◆ WHAT TO DO ◆
Copy all of the data below exactly as it is given.

Stored data entries:

____

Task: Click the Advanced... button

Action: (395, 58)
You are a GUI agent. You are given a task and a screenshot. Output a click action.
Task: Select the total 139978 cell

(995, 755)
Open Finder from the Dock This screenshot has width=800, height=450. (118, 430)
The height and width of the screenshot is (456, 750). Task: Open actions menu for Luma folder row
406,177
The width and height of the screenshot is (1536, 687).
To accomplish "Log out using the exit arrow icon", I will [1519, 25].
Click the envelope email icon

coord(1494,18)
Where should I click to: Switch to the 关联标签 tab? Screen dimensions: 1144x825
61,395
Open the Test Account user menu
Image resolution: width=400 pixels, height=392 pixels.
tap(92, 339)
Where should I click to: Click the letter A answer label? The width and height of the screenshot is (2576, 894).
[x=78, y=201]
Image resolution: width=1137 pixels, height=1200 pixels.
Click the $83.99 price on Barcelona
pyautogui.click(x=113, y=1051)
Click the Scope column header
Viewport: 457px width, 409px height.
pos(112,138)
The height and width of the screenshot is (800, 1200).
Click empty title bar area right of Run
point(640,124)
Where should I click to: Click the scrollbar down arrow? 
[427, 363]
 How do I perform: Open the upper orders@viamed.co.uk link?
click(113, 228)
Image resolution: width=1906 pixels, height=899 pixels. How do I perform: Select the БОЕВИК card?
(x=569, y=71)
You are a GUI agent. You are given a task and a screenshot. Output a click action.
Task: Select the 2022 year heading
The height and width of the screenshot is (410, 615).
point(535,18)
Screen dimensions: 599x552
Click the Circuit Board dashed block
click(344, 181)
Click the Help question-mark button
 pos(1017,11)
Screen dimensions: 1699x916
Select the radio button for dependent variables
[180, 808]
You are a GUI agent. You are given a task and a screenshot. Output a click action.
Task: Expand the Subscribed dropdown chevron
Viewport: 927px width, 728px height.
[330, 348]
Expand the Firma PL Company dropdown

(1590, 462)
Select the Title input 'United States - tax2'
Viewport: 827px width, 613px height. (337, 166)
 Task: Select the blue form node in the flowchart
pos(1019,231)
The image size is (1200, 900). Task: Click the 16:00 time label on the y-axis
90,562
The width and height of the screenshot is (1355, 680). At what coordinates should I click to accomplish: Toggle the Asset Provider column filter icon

____

◆ ANSWER TO THIS PROBLEM ◆
Task: Click the Advanced... button

Action: (395, 58)
You are a GUI agent. You are given a task and a screenshot. Output a click action.
Task: Select the total 139978 cell

(995, 755)
Open Finder from the Dock This screenshot has width=800, height=450. (118, 430)
The height and width of the screenshot is (456, 750). Task: Open actions menu for Luma folder row
406,177
The width and height of the screenshot is (1536, 687).
To accomplish "Log out using the exit arrow icon", I will [1519, 25].
Click the envelope email icon

coord(1494,18)
Where should I click to: Switch to the 关联标签 tab? Screen dimensions: 1144x825
61,395
Open the Test Account user menu
Image resolution: width=400 pixels, height=392 pixels.
tap(92, 339)
Where should I click to: Click the letter A answer label? The width and height of the screenshot is (2576, 894).
[x=78, y=201]
Image resolution: width=1137 pixels, height=1200 pixels.
Click the $83.99 price on Barcelona
pyautogui.click(x=113, y=1051)
Click the Scope column header
Viewport: 457px width, 409px height.
pos(112,138)
The height and width of the screenshot is (800, 1200).
Click empty title bar area right of Run
point(640,124)
Where should I click to: Click the scrollbar down arrow? 
[427, 363]
 How do I perform: Open the upper orders@viamed.co.uk link?
click(113, 228)
Image resolution: width=1906 pixels, height=899 pixels. How do I perform: Select the БОЕВИК card?
(x=569, y=71)
You are a GUI agent. You are given a task and a screenshot. Output a click action.
Task: Select the 2022 year heading
The height and width of the screenshot is (410, 615).
point(535,18)
Screen dimensions: 599x552
Click the Circuit Board dashed block
click(344, 181)
Click the Help question-mark button
 pos(1017,11)
Screen dimensions: 1699x916
Select the radio button for dependent variables
[180, 808]
You are a GUI agent. You are given a task and a screenshot. Output a click action.
Task: Expand the Subscribed dropdown chevron
Viewport: 927px width, 728px height.
[330, 348]
Expand the Firma PL Company dropdown

(1590, 462)
Select the Title input 'United States - tax2'
Viewport: 827px width, 613px height. (337, 166)
 Task: Select the blue form node in the flowchart
pos(1019,231)
The image size is (1200, 900). Task: Click the 16:00 time label on the y-axis
90,562
The width and height of the screenshot is (1355, 680). At what coordinates should I click to accomplish: Toggle the Asset Provider column filter icon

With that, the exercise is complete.